• [Short task 1]
In the listing, switch "chevron" to "caret" and write out the lines from the line with "You are a computer-use agent. This" to the line with "will (x=317, y=176).", changing nothing else.

• [Source excerpt]
=======
June 22, 1987 1.3 C.E. Kindel Added uncompress.
June 23, 1987 1.4 C.E. Kindel Ported to UNIX.
June 23, 1987 1.5 C.E. Kindel Debugged -a option, made an
attempt to get compressed
codes to work.
June 23, 1987 2.0 C.E. Kindel Fine tuned code, got verbose
to work correctly. Time.
Final documentation.
*/
/*IMPORTS */
#include <stdio.h> /* printf, fprintf */
#include <ctype.h> /* toupper */
#include <time.h> /* time */
/* LOCAL DECLARATIONS */
#define void
static compress ();
static uncompress ();
static short int find_or_insert ();
static clear_table ();
static putcode ();
static short int getcode ();
static void verbose ();
/* LOCAL SYMBOLIC DEFINITIONS */
/* flags */
#define COMMAND 0 /* argv index for command */
#define NORMAL 0 /* normal program exit */
#define ERROR 1 /* error program exit */
#define NOTCOMPRESSED 2 /* input bytes < output bytes */
#define TRUE 1 /* true */
#define FALSE 0 /* false */
#define START 128 /* beginiing of the table */
#define ASCIILIMIT 127 /* where ascii chars stop */
#define NOT_FOUND 0xfff /* not found flag */
#define END 0xfff /* end flag */
#define CLEARED 0 /* table cleared flag */
#define MAXTABLE 4095 /* max table entry */
#define T_SIZE 4096 /* table size */
#define CODE_SIZE 3 /* size of compact code in bytes */
/* DATA DEFINITIONS */
static long int elapsed; /* elapsed time */
static short int aflag; /* flag for -a option (ASCII) */
static short int status; /* return status for program
0 = normal, 1 = error, 2 = notcompressed */
static int pair; /* has a pair been output yet */
static short int prefix [T_SIZE]; /* prefix table */
static char suffix [T_SIZE]; /* suffix table */
static short int link [T_SIZE]; /* link table */
static short int head [T_SIZE]; /* headers for link table */
static short int current; /* current table entry */
static char next_c; /* next input character */
static short int c_prefix; /* current prefix */
static float in_bytes; /* number of input bytes */
static float out_bytes; /* number of output bytes */
static char pcode [CODE_SIZE]; /* output codes */
static short int c_table_count; /* #times table cleared */
static short int largest_code; /* largest code output since reset */
/* FUNCTIONS */
/*--------------------------------------------------------------------------*/
/* main program */
/* */
/* Gets arguments from command line, calls compress, or uncompress, and */
/* verbose according to command line. */
/*--------------------------------------------------------------------------*/
int main (argc, argv)
=======
• [Dataset extract]
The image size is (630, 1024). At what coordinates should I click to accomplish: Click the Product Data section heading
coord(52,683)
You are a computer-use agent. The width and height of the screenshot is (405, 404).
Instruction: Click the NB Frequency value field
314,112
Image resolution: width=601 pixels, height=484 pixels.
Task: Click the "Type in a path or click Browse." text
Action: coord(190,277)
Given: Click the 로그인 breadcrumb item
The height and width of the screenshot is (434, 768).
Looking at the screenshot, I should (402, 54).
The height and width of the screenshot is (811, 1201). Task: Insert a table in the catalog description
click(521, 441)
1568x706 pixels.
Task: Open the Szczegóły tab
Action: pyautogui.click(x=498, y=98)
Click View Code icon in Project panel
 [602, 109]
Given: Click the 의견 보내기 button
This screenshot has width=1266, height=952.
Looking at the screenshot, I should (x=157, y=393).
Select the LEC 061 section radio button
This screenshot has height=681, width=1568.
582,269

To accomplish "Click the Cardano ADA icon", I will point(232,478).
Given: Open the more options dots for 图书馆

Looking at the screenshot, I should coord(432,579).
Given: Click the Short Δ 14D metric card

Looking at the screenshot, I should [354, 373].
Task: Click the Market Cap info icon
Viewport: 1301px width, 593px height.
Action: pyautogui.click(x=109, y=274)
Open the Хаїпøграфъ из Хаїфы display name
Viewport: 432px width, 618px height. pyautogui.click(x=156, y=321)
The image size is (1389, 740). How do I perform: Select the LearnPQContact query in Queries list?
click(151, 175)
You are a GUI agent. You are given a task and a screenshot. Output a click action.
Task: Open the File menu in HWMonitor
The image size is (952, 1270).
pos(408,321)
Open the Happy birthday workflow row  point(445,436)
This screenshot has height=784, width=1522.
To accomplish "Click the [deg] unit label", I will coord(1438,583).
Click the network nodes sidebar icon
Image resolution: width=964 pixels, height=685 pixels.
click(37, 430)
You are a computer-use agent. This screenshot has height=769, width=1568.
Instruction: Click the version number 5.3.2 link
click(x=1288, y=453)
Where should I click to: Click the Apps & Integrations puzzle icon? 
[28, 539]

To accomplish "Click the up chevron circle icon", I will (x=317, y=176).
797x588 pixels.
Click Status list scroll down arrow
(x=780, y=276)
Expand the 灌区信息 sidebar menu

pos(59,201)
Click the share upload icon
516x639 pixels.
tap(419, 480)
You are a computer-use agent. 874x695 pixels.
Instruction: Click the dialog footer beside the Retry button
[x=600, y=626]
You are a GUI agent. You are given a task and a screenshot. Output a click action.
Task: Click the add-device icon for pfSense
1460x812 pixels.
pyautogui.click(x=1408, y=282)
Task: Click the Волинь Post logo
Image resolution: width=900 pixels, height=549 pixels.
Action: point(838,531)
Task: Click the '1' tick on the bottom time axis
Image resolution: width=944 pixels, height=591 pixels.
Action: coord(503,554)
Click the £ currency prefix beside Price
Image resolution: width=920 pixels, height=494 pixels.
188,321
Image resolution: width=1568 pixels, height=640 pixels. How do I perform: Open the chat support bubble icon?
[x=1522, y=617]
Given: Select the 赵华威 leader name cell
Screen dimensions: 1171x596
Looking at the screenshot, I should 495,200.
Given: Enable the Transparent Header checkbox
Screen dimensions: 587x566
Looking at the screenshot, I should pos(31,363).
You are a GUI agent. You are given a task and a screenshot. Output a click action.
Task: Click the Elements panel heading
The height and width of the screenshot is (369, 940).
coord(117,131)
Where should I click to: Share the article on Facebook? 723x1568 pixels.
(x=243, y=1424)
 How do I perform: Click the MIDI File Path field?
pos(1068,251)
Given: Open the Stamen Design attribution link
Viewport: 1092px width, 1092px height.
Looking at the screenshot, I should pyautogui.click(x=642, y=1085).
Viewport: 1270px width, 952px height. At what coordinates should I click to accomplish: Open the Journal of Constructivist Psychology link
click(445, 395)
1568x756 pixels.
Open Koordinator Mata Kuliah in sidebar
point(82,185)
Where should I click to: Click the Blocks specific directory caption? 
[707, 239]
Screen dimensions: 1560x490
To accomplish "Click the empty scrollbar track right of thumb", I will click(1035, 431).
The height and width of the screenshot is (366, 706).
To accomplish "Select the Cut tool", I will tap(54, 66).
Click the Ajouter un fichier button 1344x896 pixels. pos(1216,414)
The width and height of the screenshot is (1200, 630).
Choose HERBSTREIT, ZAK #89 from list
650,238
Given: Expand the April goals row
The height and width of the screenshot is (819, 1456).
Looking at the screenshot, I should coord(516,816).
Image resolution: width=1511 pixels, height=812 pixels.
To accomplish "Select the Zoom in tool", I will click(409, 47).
=======
• [Short task 2]
Proceed with the C source for the compress and uncompress program, starting after its final line.

• [Expected answer 1]
You are a computer-use agent. This screenshot has height=769, width=1568.
Instruction: Click the version number 5.3.2 link
click(x=1288, y=453)
Where should I click to: Click the Apps & Integrations puzzle icon? 
[28, 539]

To accomplish "Click the up caret circle icon", I will (x=317, y=176).

• [Expected answer 2]
int argc;
char **argv;
{
static int comp; /* flag for compress or uncompress */
static int vflag; /* flag for -v option (verbose) */
static char c; /* option letter */
elapsed = time ((long*) 0); /* get the start time */
if (toupper (*argv[COMMAND]) == 'C') /* 1st char of command */
comp = TRUE; /* to compress. */
else
comp = FALSE; /* to uncompress */
/* command line options */
while ((c = getopt (argc, argv, "avu")) != EOF)
switch (c)
{ case 'a': aflag = TRUE; break;
case 'v': vflag = TRUE; break;
default: /* whoops! bad option. */
fprintf (stderr, "Usage:\n compress [-v] [-a]\n");
fprintf (stderr, " uncompress [-v] [-a]\n");
fprintf (stderr,
" -v Write compress statistics to standard error.\n");
fprintf (stderr,
" -a Codes are written (read) in ASCII hex format.\n");
exit (ERROR); /* send a 1 to Unix */
break;
}
if (comp) /* if were to compress */
compress ();
else /* else were to uncompress */
uncompress ();
if (vflag) /* if -v option then spit it out */
verbose ();
return (status); /* 0 = norm, 1 = err, 2 = in < out */
}
/*--------------------------------------------------------------------------*/
/* End of main program */
/*==========================================================================*/
/* compress */
/* */
/* Uses Lepel-Ziv compression to compress an ASCII file. Calls putcode */
/* to output codes according to flags. */
/* uses find_or_insert to search in the string table for an entry, if the */
/* entry is not found it is inserted. find_or_insert also calls */
/* clear table. */
/*--------------------------------------------------------------------------*/
static void compress ()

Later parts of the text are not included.